In his speech earlier this morning to the US Naval Institute, Richardson said that “mainstreaming… information warfare into our business is, I think, key to way we need to do things going forward.”
What exactly does that mean, I asked him afterwards — cyber warfare? Electronic warfare? Both?
“When I think about an ‘informationalized’ navy,” Richardson said (interestingly using a Chinese military-theoretical term), “I think all of the above, Sydney. And so it does include cyber; it does include electromagnetic warfare; it includes everywhere were information travels over a network — whether it’s a fiber optic network, an electromagnetic network, you name it, [even] an acoustic network.”

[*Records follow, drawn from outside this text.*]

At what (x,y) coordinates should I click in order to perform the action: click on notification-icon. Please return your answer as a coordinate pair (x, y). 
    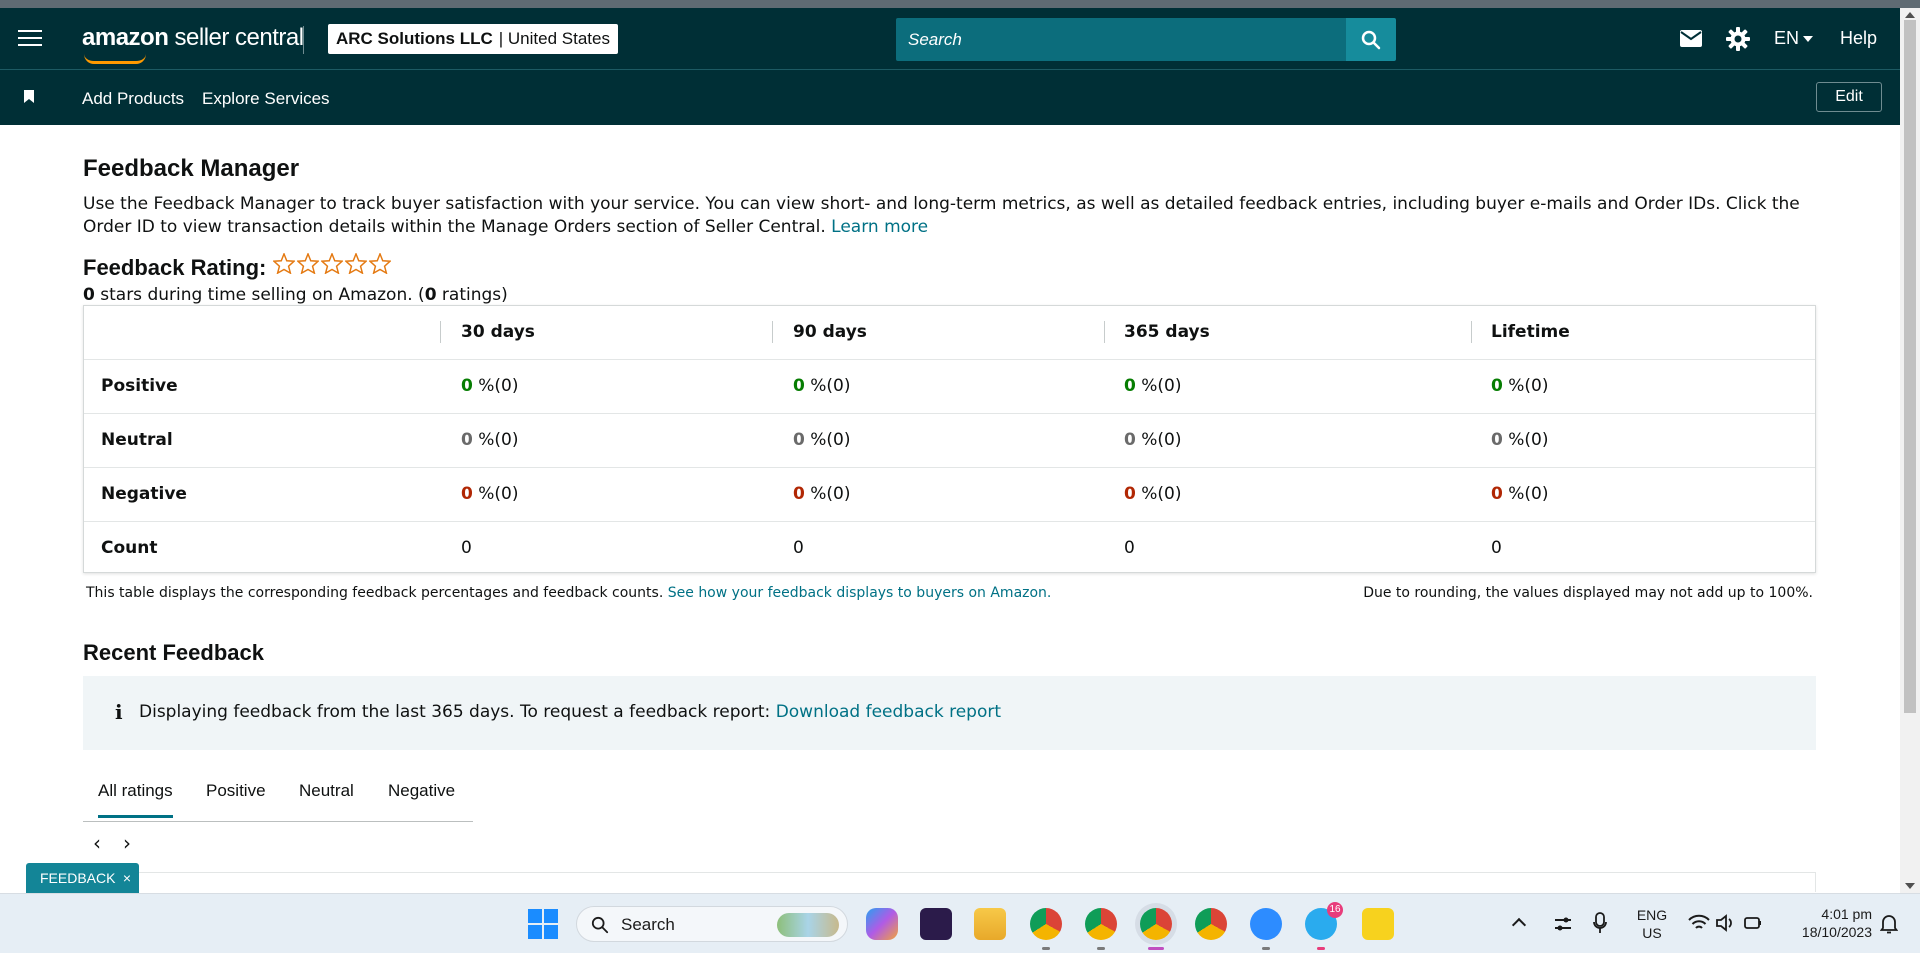
    Looking at the image, I should click on (1889, 924).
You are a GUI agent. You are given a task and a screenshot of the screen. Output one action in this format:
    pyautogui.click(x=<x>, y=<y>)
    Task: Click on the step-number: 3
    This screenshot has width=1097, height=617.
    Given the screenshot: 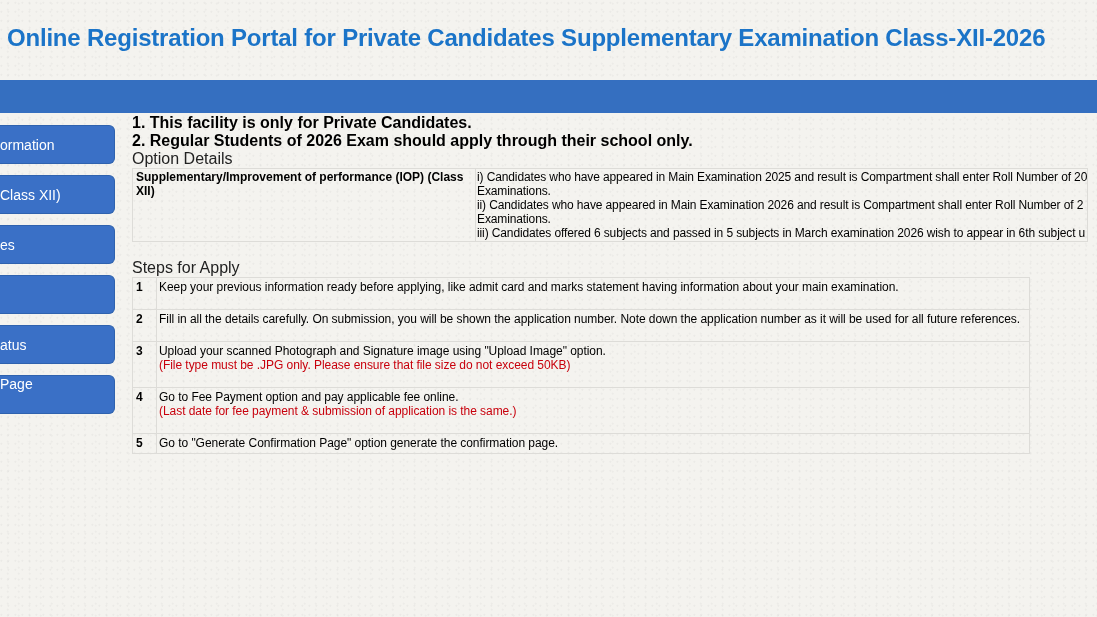 What is the action you would take?
    pyautogui.click(x=140, y=351)
    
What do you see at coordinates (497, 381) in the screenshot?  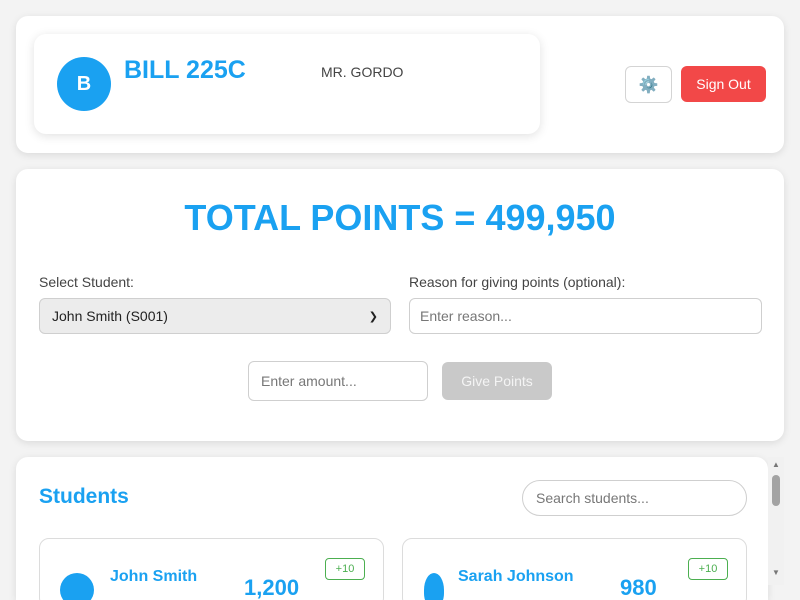 I see `give-points-button: Give Points` at bounding box center [497, 381].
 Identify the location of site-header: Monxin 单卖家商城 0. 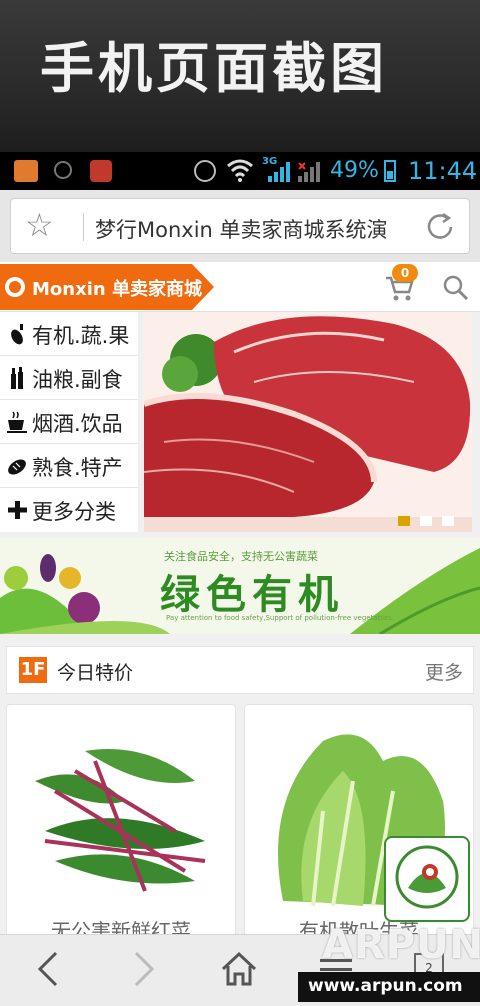
(240, 287).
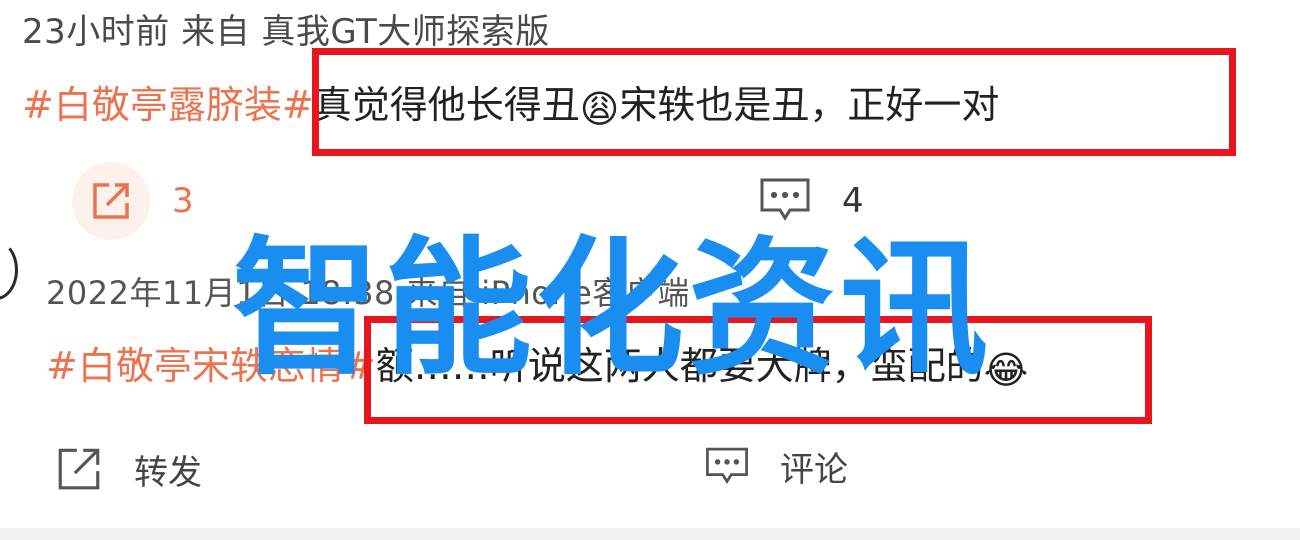 Image resolution: width=1300 pixels, height=540 pixels. Describe the element at coordinates (9, 270) in the screenshot. I see `avatar` at that location.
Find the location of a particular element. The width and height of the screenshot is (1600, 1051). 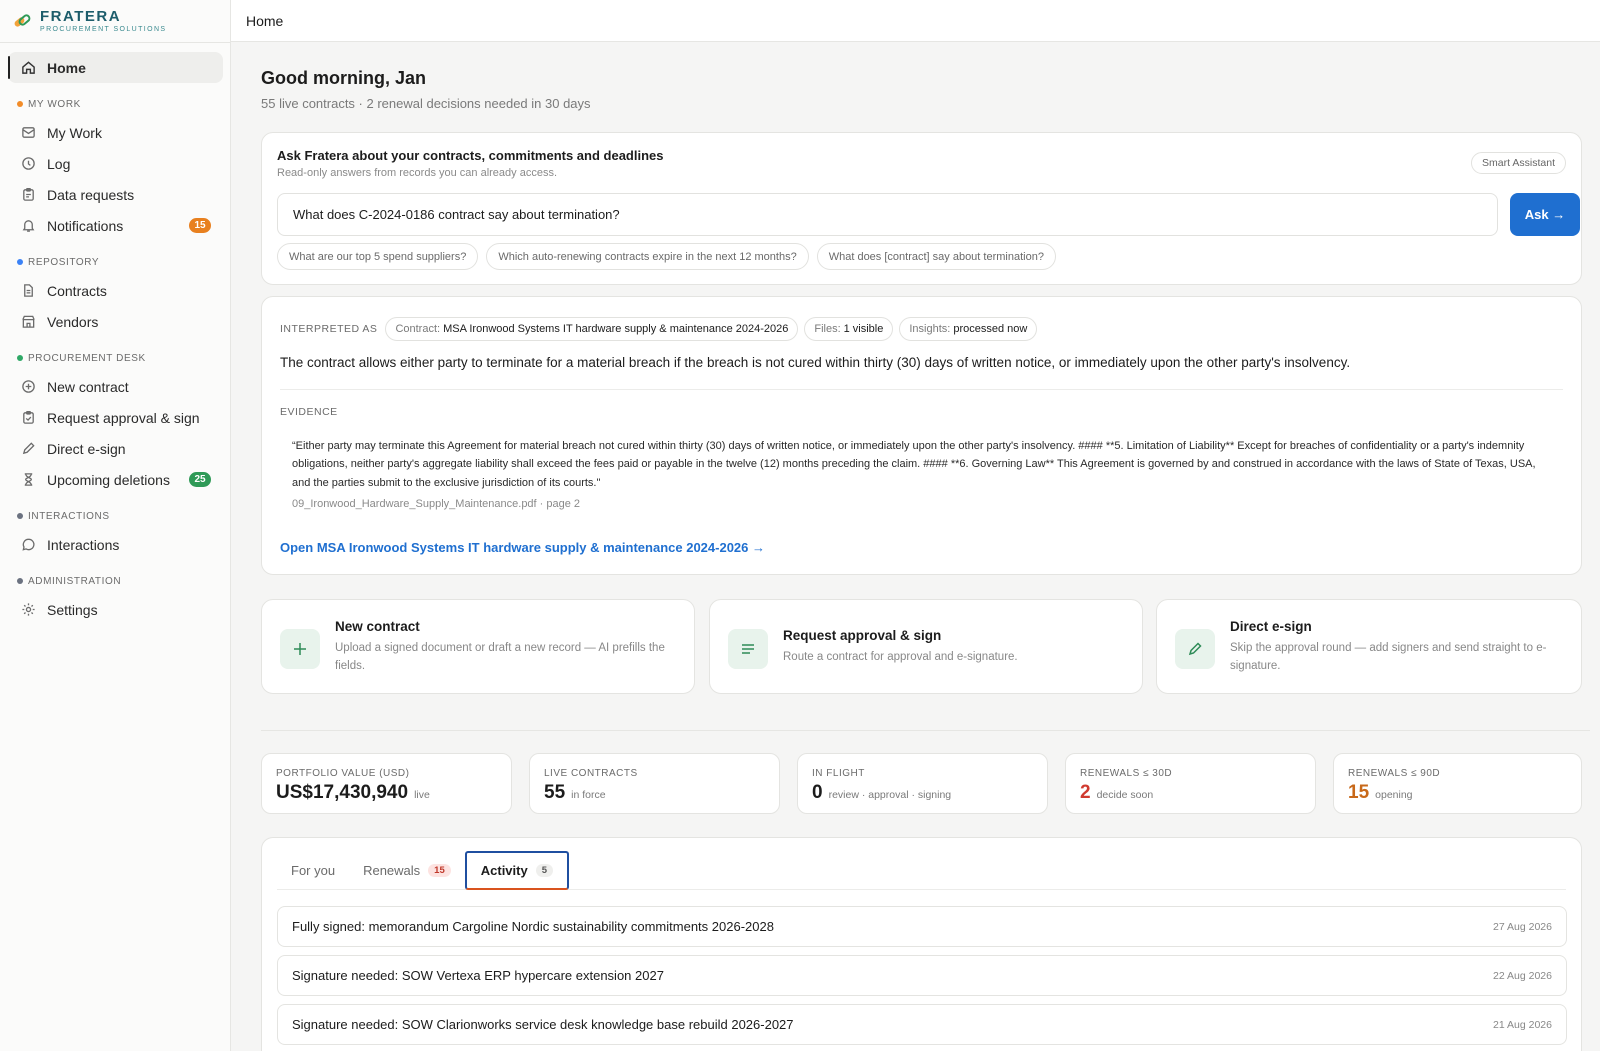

(Fiber optic cables, which transmit information as light rather than electricity, are commonly used for transoceanic cables that carry vast amounts of data. They are big, static targets for deep-diving submersibles to tap into or sabotage. Russian submersibles have been detected near major cables recently. Acoustic networks, which use sound, are short-ranged systems sometimes used to control unmanned underwater vehicles).
“CNO Greenert” — Richardson’s predecessor — “very, very much made this a priority himself and we’re going to continue down that path,” the newer CNO promised.
“Mainstreaming” these evolving technologies is about much more than the technologies themselves, the admiral emphasized. “What we don’t want to have happen, let’s say, is we put together the ingredients for an operation or an exercise or something, we kind of mix that all together, we put it in the oven, and we take it out, and we say, wait a second, what about the information warfare part of this? And then we sort of put that on as the icing to that cake after it’s been baked,” he said. “We want to get that information [operation] into the early-on planning.”
Much the same holds true of unmanned systems, Richardson said. When unmanned enthusiasts gather, “too often the person who’s not in the room is the operations guy, the N3,” he said. “We need to get some of these unmanned technologies out there doing missions.” The Unmanned Carrier-Launched Surveillance and Strike (UCLASS) drone is “a prime candidate,” he added. (However, UCLASS has been held up for over a year by fundamental debates over whether it should be primarily a stealth bomber or an armed scout).
Richardson is hardly alone in his push for better procurement, but different proponents emphasize different reasons for reform. Speaking later this morning at the Naval Institute event, for example, Senate Armed Services chairman John McCain promised to build on the reforms in the 2016 defense bill.
“I assure you, this year we will be doing a lot more on acquisition reform,” McCain said, “and I’m sorry to say it’s going to break a lot of china.” (Protip: The feisty Senator is not really sorry). But the senator focused on the financial reasons, especially decrying the $2 billion overrun on the carrier USS Ford. “How can I justify that to my constituents?” he fumed. “Well, the answer: I can’t.”
Richardson, by contrast — like the McCain’s counterpart Mac Thornberry and Pentagon acquisition chief Frank Kendall — focused on acquisition reform as a way to accelerate technological progress. While Pentagon modernization programs plod on in a straight line, he said, the civilian economy and, increasingly, our adversaries are advancing at an exponential rate.
“I would argue we’re lagging a little bit behind. We just have not really adapted,” Richardson said “On our best days, we can convince ourselves we’re doing okay, that this is manageable. But you can see going forward that gap is only going to widen.”